■ **What you should do**: When you restate the data, keep every word as it is and drop the images.

■ **Records provided**:
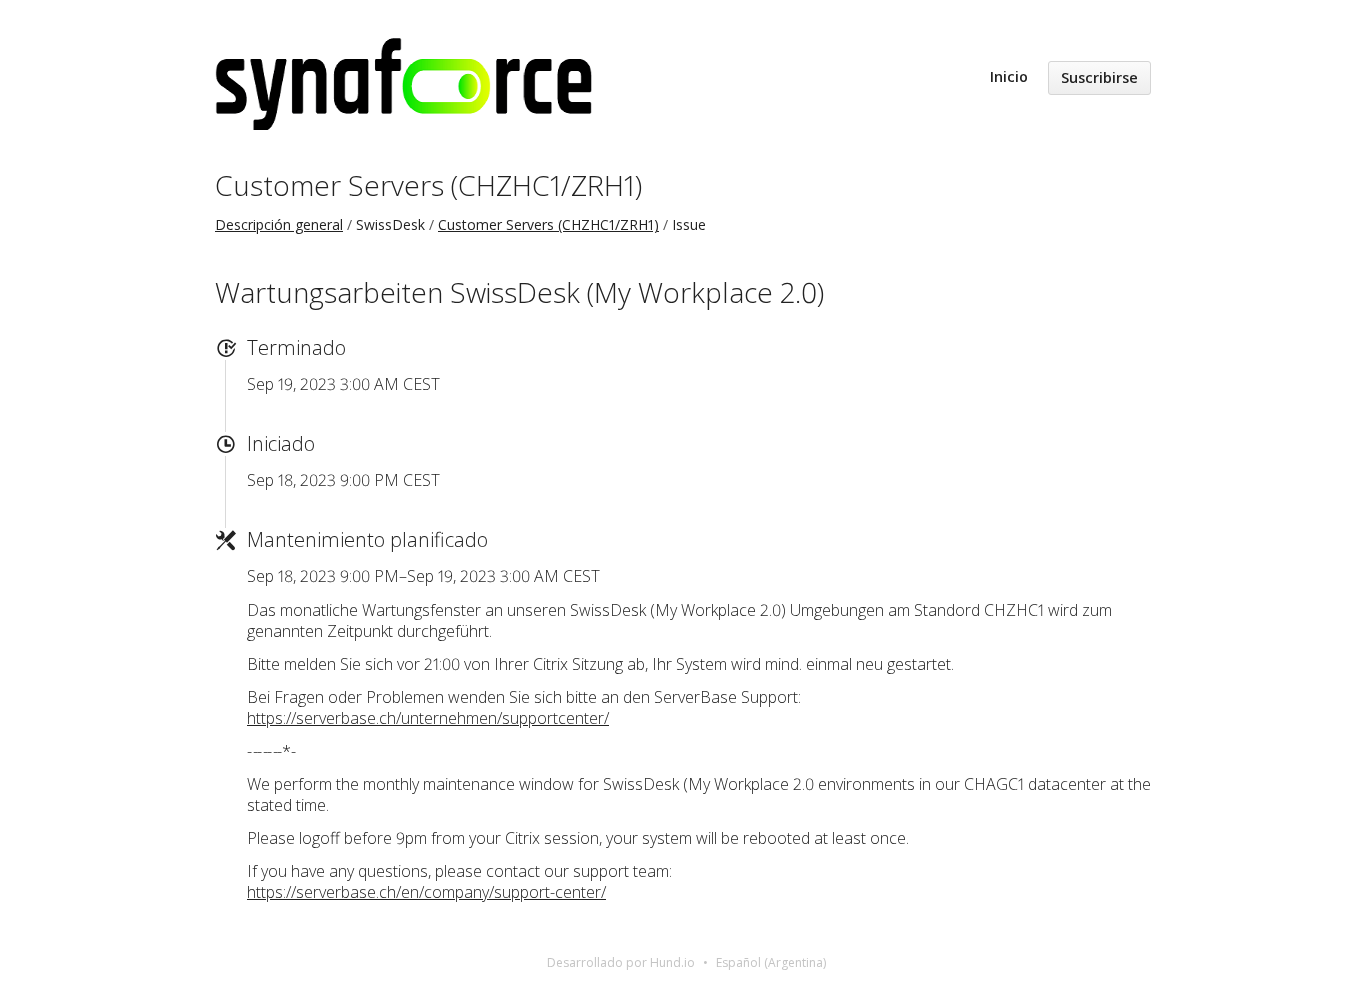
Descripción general (279, 224)
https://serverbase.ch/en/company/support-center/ (426, 892)
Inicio (1009, 76)
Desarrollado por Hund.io (621, 962)
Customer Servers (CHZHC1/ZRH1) (428, 185)
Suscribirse (1099, 77)
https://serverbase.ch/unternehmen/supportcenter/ (428, 718)
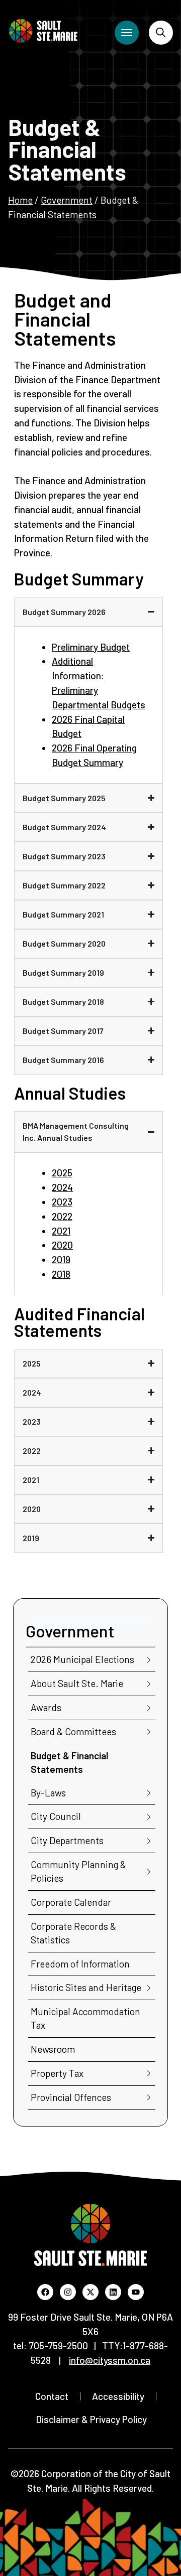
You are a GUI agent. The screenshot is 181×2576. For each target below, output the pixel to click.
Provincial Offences (71, 2097)
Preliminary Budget (91, 647)
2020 (62, 1245)
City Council (56, 1816)
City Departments (67, 1840)
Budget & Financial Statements (69, 1762)
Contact (51, 2396)
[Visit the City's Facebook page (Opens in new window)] (45, 2292)
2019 (61, 1259)
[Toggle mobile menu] (127, 33)
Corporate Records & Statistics (73, 1932)
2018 (61, 1274)
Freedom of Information (80, 1963)
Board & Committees (73, 1731)
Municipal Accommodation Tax (85, 2018)
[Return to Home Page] (43, 31)
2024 (62, 1187)
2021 (61, 1231)
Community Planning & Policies (78, 1871)
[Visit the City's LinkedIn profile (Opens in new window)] (113, 2292)
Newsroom (53, 2049)
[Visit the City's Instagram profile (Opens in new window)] (68, 2292)
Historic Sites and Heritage (86, 1987)
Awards (46, 1707)
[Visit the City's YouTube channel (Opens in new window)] (136, 2292)
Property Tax (57, 2073)
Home (20, 200)
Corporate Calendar (71, 1902)
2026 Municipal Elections (82, 1659)
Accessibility (118, 2396)
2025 (62, 1172)
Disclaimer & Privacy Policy (91, 2419)
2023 (62, 1201)
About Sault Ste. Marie (77, 1683)
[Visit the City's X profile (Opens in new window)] (90, 2292)
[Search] (161, 33)
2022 (62, 1216)
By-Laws (48, 1792)
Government (67, 200)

■ **Your solution**:
Descripción general (279, 224)
https://serverbase.ch/en/company/support-center/ (426, 892)
Inicio (1009, 76)
Desarrollado por Hund.io (621, 962)
Customer Servers (CHZHC1/ZRH1) (428, 185)
Suscribirse (1099, 77)
https://serverbase.ch/unternehmen/supportcenter/ (428, 718)
You are a GUI agent. The screenshot is 181×2576. For each target below, output the pixel to click.
Provincial Offences (71, 2097)
Preliminary Budget (91, 647)
2020 (62, 1245)
City Council (56, 1816)
City Departments (67, 1840)
Budget & Financial Statements (69, 1762)
Contact (51, 2396)
[Visit the City's Facebook page (Opens in new window)] (45, 2292)
2019 (61, 1259)
[Toggle mobile menu] (127, 33)
Corporate Records & Statistics (73, 1932)
2018 (61, 1274)
Freedom of Information (80, 1963)
Board & Committees (73, 1731)
Municipal Accommodation Tax (85, 2018)
[Return to Home Page] (43, 31)
2024 (62, 1187)
2021 (61, 1231)
Community Planning & Policies (78, 1871)
[Visit the City's LinkedIn profile (Opens in new window)] (113, 2292)
Newsroom (53, 2049)
[Visit the City's Instagram profile (Opens in new window)] (68, 2292)
Historic Sites and Heritage (86, 1987)
Awards (46, 1707)
[Visit the City's YouTube channel (Opens in new window)] (136, 2292)
Property Tax (57, 2073)
Home (20, 200)
Corporate Calendar (71, 1902)
2026 Municipal Elections (82, 1659)
Accessibility (118, 2396)
2025 (62, 1172)
Disclaimer & Privacy Policy (91, 2419)
2023 (62, 1201)
About Sault Ste. Marie (77, 1683)
[Visit the City's X profile (Opens in new window)] (90, 2292)
[Search] (161, 33)
2022 (62, 1216)
By-Laws (48, 1792)
Government (67, 200)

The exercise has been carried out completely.